"It Doesn't Matter Why" by Silversun Pickups, Sunday, October 2, 2022

Ten years after releasing their breakthrough record, Swoon, Silversun Pickups released their fifth record, Widow's  Weeds. The band's first two records contained fast, pulsating shoegaze tracks, but by their third record, 2012's Neck of the Woods, the band started playing with their formula. By their fourth record, Better Nature, the band had gone against the rules they set for themselves for their debut record, Carnavas. That rule: to record a record relying mostly on guitar, bass, and some keys that the band could provide and relying mostly on organic sounds. 

IS IT BETTER ON THE OTHER SIDE? NO. Working with famed the famed Nirvana, The Smashing Pumpkins producer and Garbage founding member Butch Vig, Widow's Weeds is Silversun Pickups' attempt at rock greatness. But rock greatness looks different in the late 2010s when the genre suffered its lowest point. Widow's Weeds came four years after the band's fourth record, Better Nature. The lyrics to the band's first single from the record, "It Doesn’t Matter Why" are opaque like many of the band's tracks. However, lead singer Brian Auburt told Prelude Press that the lyrics on Widow's Weeds were more "open and exposed." Some of the openness of the record has to do with Auburt getting sober in the middle of the recording process, a process that delayed recording for the album. "It Doesn't Matter Why" seems to take a cue from the band's second track The Royal We,” on Swoon, which deals with drug addiction. Musically taking a cue from "The Royal We,"  which initially broke the band’s rules by including a 16-piece orchestra, "It Doesn't Matter Why" also includes strings.  But the song sounds like a reconstructed version of the band. The song starts with a tinny bass riff that sounds almost like it could be an acoustic guitar and quickly becomes a catchy rhythmic song.
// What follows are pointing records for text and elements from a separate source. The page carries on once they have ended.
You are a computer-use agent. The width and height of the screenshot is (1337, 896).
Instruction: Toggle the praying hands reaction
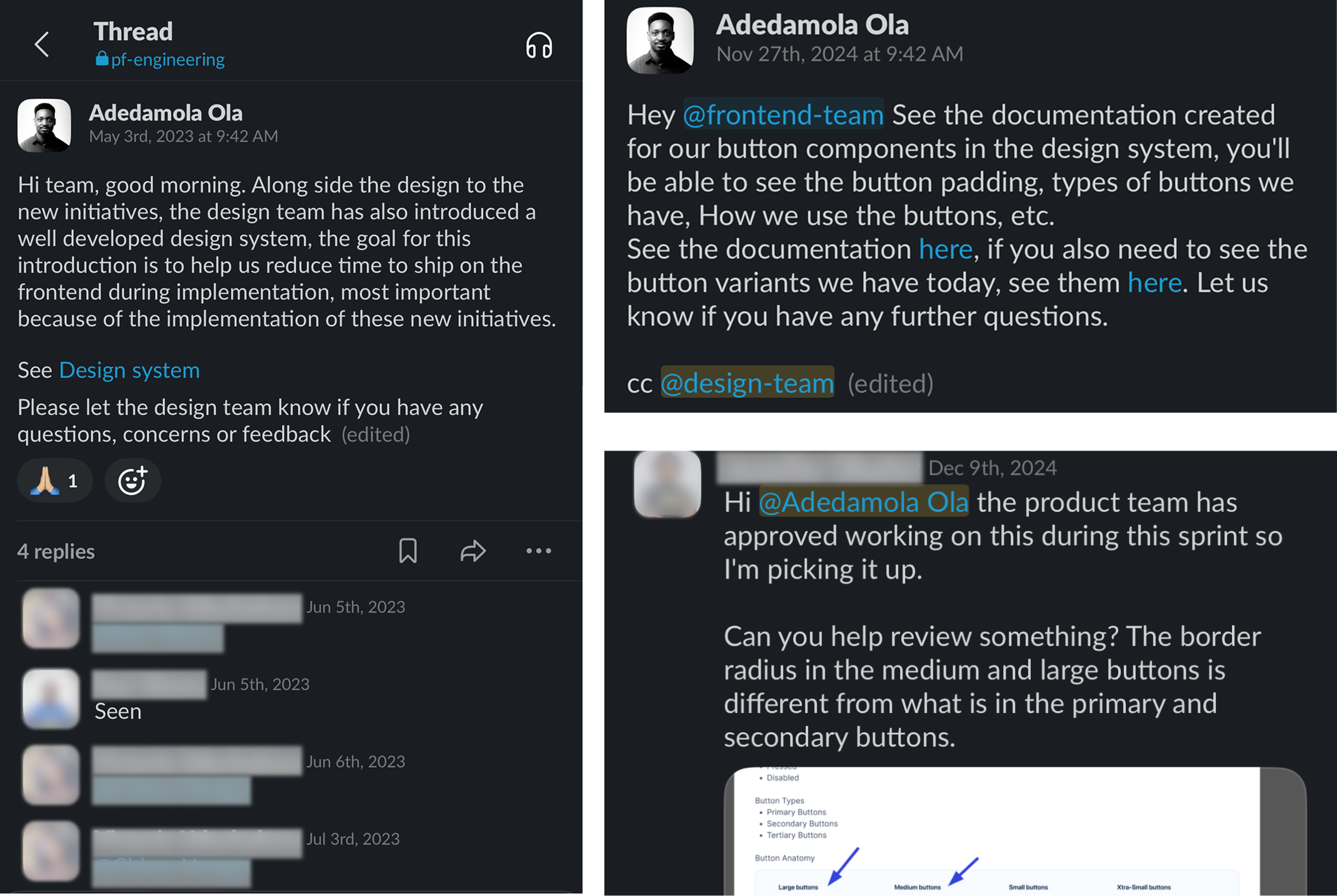click(55, 480)
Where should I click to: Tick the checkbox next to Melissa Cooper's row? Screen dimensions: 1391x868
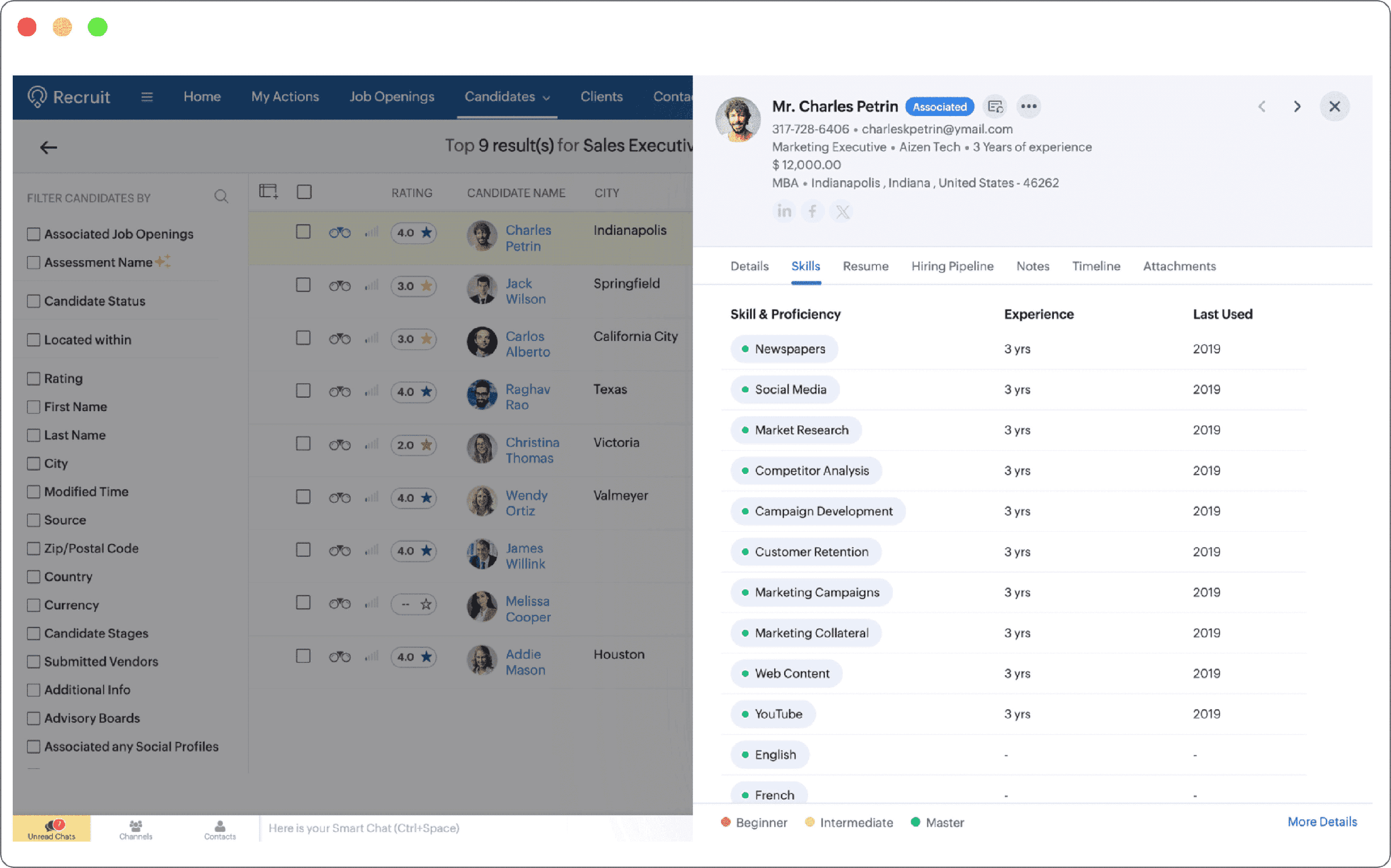[303, 603]
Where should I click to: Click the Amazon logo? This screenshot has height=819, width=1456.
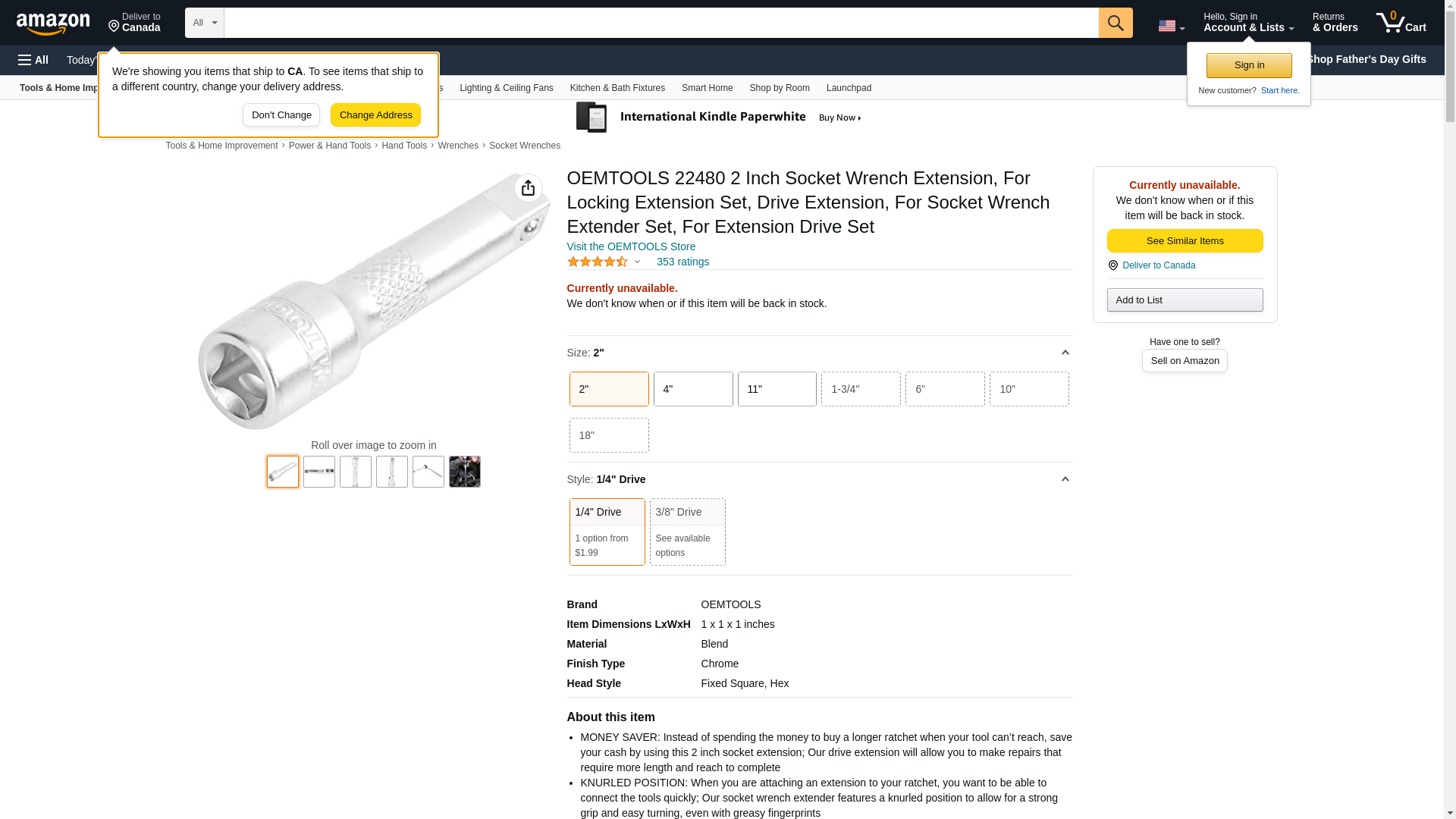coord(53,24)
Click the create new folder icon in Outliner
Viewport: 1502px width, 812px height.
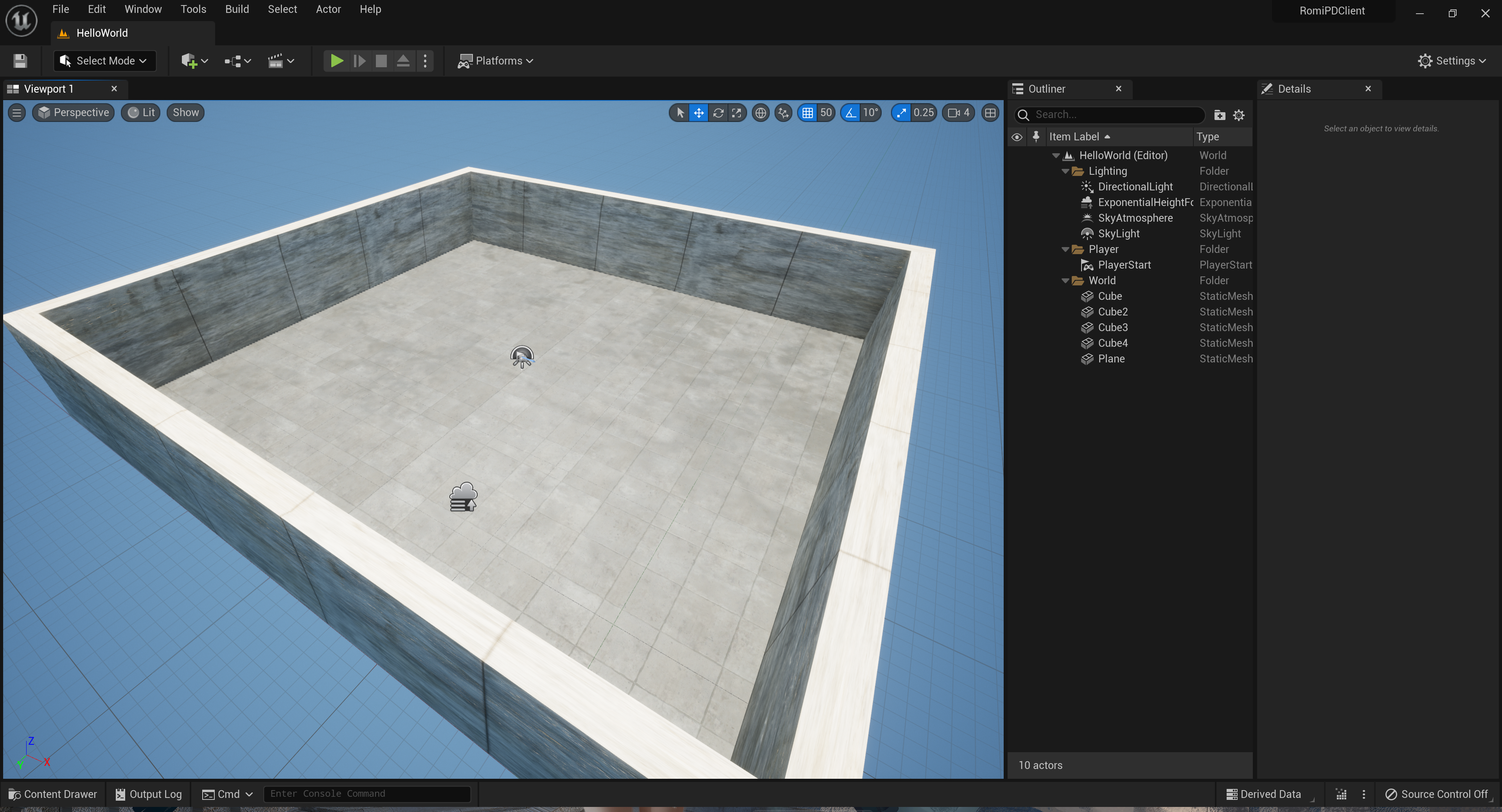pyautogui.click(x=1219, y=115)
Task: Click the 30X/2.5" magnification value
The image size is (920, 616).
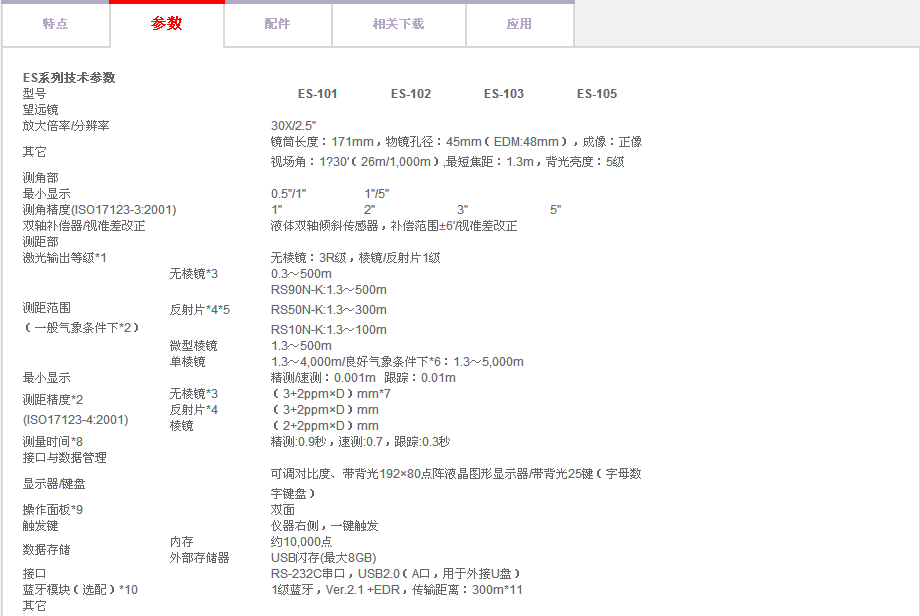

Handclaps after the chorus relate the song to a primal energy that makes listeners even more engaged with the hypnotic rhythm. Like with most Silversun Pickups’ songs, except for the ones sung by bassist Nikki Monniger, Brian Aubert’s voice pierces through the wall of sound. 

WILL IT HELP YOU SLEEP BETTER AT NIGHT? IT WON'T. Paste called  the minimal, eerie video (see below) in which the band and several actors perform stretches and various actions in front of the camera "unsettling" and the song itself had an "underlying sense of anxiety and nihilism." I misheard the lyric as "It doesn't matter why we're numb, we're just numb" which seemed to make more sense than the real lyrics. I'm not sure what Aubert means by the apathetic statements throughout the song. The speaker asks questions and answers them in the most negative way. The song seems to be dealing with someone who is pushing a concerned loved one away. And this pushing away could be related to the speaker's addiction, as many times addicts don't want to change and push away those who care about them. The song could also be dealing with life in the spotlight when someone is concerned about that person. While many might know about the addiction, there are always more who can find out and it's shaming to the addict to confront his addiction. Unfortunately, the addict often has to hit rock bottom in order to confront it.